Supplied records –
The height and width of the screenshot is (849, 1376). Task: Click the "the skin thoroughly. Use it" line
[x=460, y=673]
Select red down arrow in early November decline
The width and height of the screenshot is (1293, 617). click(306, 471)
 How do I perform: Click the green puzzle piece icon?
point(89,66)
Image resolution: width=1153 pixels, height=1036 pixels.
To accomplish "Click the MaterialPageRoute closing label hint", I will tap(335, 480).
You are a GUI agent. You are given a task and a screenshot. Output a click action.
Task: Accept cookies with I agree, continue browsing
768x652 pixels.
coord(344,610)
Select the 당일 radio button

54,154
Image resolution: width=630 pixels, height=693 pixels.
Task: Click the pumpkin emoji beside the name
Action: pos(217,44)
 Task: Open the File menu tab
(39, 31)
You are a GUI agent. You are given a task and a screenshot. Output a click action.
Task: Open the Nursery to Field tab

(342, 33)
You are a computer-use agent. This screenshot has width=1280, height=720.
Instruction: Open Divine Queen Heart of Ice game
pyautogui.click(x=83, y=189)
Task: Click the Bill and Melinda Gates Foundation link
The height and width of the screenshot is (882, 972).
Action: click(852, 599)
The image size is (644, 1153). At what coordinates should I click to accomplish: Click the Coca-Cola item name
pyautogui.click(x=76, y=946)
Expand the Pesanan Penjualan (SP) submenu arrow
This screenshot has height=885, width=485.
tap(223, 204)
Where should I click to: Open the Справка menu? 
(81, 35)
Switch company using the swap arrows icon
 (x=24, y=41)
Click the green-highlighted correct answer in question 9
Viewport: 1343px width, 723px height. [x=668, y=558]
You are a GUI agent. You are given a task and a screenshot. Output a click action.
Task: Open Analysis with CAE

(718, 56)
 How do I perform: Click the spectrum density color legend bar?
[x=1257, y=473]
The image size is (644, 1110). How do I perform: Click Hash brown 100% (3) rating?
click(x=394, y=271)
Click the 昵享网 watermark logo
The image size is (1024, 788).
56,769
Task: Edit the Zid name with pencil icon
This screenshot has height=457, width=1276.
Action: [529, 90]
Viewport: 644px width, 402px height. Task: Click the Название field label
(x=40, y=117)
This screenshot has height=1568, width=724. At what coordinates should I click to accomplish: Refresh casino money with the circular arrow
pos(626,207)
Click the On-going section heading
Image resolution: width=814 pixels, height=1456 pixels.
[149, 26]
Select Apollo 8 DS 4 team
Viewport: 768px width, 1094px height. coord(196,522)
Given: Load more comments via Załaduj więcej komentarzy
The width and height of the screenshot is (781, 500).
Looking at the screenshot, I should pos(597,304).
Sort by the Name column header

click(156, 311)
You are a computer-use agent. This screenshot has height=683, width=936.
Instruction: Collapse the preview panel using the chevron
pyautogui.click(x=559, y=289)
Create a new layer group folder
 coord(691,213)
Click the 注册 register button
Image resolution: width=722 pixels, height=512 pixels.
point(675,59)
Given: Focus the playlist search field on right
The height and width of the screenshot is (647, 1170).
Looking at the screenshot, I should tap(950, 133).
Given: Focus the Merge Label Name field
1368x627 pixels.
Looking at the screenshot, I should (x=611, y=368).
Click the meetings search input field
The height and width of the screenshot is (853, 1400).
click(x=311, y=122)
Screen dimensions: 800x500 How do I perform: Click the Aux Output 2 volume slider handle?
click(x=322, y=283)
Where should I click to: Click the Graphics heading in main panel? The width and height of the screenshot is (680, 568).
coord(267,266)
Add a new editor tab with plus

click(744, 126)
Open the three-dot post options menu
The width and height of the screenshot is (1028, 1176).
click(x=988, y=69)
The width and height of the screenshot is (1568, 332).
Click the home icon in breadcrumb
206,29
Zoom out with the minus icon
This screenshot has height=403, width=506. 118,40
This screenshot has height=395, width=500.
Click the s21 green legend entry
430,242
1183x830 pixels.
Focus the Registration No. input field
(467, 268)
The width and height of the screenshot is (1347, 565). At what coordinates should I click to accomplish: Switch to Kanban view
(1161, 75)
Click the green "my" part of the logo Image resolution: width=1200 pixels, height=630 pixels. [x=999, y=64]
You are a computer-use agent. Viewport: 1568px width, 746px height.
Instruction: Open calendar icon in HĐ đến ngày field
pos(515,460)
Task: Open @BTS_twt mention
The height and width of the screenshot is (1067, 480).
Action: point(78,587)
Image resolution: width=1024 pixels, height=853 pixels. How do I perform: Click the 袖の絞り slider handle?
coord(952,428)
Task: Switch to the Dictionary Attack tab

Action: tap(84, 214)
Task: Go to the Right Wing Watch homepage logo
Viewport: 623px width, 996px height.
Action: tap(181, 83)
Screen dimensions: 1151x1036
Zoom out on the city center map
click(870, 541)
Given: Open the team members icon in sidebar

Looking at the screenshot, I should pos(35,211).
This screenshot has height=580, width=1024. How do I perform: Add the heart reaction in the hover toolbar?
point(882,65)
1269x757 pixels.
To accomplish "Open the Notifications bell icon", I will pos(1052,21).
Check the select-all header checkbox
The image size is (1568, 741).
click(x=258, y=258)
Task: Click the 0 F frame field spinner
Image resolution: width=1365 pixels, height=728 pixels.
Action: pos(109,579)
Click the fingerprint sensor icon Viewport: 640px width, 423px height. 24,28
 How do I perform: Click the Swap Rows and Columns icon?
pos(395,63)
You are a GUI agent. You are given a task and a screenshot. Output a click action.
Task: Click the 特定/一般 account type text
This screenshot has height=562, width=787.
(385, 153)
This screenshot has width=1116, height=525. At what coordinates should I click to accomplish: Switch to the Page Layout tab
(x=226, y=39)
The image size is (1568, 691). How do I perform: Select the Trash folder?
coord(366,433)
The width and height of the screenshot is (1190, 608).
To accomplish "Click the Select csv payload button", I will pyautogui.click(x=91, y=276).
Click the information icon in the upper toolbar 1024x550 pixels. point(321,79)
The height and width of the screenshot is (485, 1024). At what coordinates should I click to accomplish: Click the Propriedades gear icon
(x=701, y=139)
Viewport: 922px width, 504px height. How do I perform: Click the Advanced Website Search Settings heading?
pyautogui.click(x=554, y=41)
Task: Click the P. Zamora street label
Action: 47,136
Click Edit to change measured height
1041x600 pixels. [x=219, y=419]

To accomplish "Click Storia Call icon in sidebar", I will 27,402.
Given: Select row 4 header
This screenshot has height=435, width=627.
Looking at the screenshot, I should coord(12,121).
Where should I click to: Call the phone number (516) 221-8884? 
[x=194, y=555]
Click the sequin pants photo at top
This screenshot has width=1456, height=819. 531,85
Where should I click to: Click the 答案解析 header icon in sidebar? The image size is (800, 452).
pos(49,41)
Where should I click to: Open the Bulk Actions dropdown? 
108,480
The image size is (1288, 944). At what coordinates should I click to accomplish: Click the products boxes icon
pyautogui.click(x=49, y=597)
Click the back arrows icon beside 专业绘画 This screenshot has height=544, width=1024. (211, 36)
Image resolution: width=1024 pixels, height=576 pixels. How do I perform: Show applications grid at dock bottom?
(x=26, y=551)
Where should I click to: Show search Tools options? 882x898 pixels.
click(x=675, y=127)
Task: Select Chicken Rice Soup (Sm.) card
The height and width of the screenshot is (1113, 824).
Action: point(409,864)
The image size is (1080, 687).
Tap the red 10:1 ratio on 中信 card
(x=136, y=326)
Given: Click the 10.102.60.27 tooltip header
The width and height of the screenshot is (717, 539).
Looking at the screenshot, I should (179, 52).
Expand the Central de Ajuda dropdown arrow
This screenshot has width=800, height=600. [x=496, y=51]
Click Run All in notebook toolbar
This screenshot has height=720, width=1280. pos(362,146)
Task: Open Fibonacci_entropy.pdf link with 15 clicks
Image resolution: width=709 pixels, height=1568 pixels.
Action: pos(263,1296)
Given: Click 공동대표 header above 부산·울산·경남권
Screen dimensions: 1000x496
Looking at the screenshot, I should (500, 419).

Work item –
Up to and including the line containing "Image resolution: width=1153", please write out the listing exactly, starting from its first line.

Response area –
The height and width of the screenshot is (849, 1376). Task: Click the "the skin thoroughly. Use it" line
[x=460, y=673]
Select red down arrow in early November decline
The width and height of the screenshot is (1293, 617). click(306, 471)
 How do I perform: Click the green puzzle piece icon?
point(89,66)
Image resolution: width=1153 pixels, height=1036 pixels.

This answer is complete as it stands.